[The task] Transcribe each line below word for word.
* * * * * * * * *
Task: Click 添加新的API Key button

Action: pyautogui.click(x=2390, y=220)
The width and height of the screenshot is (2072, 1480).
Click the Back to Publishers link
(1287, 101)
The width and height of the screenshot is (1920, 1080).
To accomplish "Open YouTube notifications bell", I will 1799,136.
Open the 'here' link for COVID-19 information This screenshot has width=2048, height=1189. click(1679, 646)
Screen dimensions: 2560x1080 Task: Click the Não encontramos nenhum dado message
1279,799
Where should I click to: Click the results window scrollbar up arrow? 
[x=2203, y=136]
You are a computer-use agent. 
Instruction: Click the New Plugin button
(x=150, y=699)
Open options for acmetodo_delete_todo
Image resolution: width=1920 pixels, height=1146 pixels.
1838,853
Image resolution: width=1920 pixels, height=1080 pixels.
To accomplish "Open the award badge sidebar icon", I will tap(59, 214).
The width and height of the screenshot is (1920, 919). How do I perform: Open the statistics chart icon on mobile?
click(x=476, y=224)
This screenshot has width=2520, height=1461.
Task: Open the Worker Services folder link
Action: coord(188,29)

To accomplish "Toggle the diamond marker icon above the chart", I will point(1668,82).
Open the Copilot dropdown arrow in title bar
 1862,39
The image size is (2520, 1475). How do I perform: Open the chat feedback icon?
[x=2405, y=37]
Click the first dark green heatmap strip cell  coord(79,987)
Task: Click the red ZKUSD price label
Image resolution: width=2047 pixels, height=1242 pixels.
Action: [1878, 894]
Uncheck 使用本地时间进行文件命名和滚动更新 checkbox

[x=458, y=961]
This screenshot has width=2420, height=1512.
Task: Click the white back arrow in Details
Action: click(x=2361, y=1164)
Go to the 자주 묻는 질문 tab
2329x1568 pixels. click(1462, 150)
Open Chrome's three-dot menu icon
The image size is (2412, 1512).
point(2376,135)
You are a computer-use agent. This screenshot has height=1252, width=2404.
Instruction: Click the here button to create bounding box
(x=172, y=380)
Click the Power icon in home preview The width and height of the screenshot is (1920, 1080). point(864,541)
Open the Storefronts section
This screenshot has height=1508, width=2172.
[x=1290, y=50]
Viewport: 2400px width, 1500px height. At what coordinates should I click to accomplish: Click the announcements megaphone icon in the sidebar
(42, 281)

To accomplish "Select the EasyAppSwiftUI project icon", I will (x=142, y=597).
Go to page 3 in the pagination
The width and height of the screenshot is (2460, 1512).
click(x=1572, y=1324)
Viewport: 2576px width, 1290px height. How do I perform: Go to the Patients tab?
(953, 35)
* * * * * * * * *
[Reply]
Task: Click 添加新的API Key button

Action: pyautogui.click(x=2390, y=220)
The width and height of the screenshot is (2072, 1480).
Click the Back to Publishers link
(1287, 101)
The width and height of the screenshot is (1920, 1080).
To accomplish "Open YouTube notifications bell", I will 1799,136.
Open the 'here' link for COVID-19 information This screenshot has width=2048, height=1189. click(1679, 646)
Screen dimensions: 2560x1080 Task: Click the Não encontramos nenhum dado message
1279,799
Where should I click to: Click the results window scrollbar up arrow? 
[x=2203, y=136]
You are a computer-use agent. 
Instruction: Click the New Plugin button
(x=150, y=699)
Open options for acmetodo_delete_todo
Image resolution: width=1920 pixels, height=1146 pixels.
1838,853
Image resolution: width=1920 pixels, height=1080 pixels.
To accomplish "Open the award badge sidebar icon", I will tap(59, 214).
The width and height of the screenshot is (1920, 919). How do I perform: Open the statistics chart icon on mobile?
click(x=476, y=224)
This screenshot has width=2520, height=1461.
Task: Open the Worker Services folder link
Action: coord(188,29)

To accomplish "Toggle the diamond marker icon above the chart", I will point(1668,82).
Open the Copilot dropdown arrow in title bar
 1862,39
The image size is (2520, 1475). How do I perform: Open the chat feedback icon?
[x=2405, y=37]
Click the first dark green heatmap strip cell  coord(79,987)
Task: Click the red ZKUSD price label
Image resolution: width=2047 pixels, height=1242 pixels.
Action: [1878, 894]
Uncheck 使用本地时间进行文件命名和滚动更新 checkbox

[x=458, y=961]
This screenshot has width=2420, height=1512.
Task: Click the white back arrow in Details
Action: click(x=2361, y=1164)
Go to the 자주 묻는 질문 tab
2329x1568 pixels. click(1462, 150)
Open Chrome's three-dot menu icon
The image size is (2412, 1512).
point(2376,135)
You are a computer-use agent. This screenshot has height=1252, width=2404.
Instruction: Click the here button to create bounding box
(x=172, y=380)
Click the Power icon in home preview The width and height of the screenshot is (1920, 1080). point(864,541)
Open the Storefronts section
This screenshot has height=1508, width=2172.
[x=1290, y=50]
Viewport: 2400px width, 1500px height. At what coordinates should I click to accomplish: Click the announcements megaphone icon in the sidebar
(42, 281)

To accomplish "Select the EasyAppSwiftUI project icon", I will (x=142, y=597).
Go to page 3 in the pagination
The width and height of the screenshot is (2460, 1512).
click(x=1572, y=1324)
Viewport: 2576px width, 1290px height. How do I perform: Go to the Patients tab?
(953, 35)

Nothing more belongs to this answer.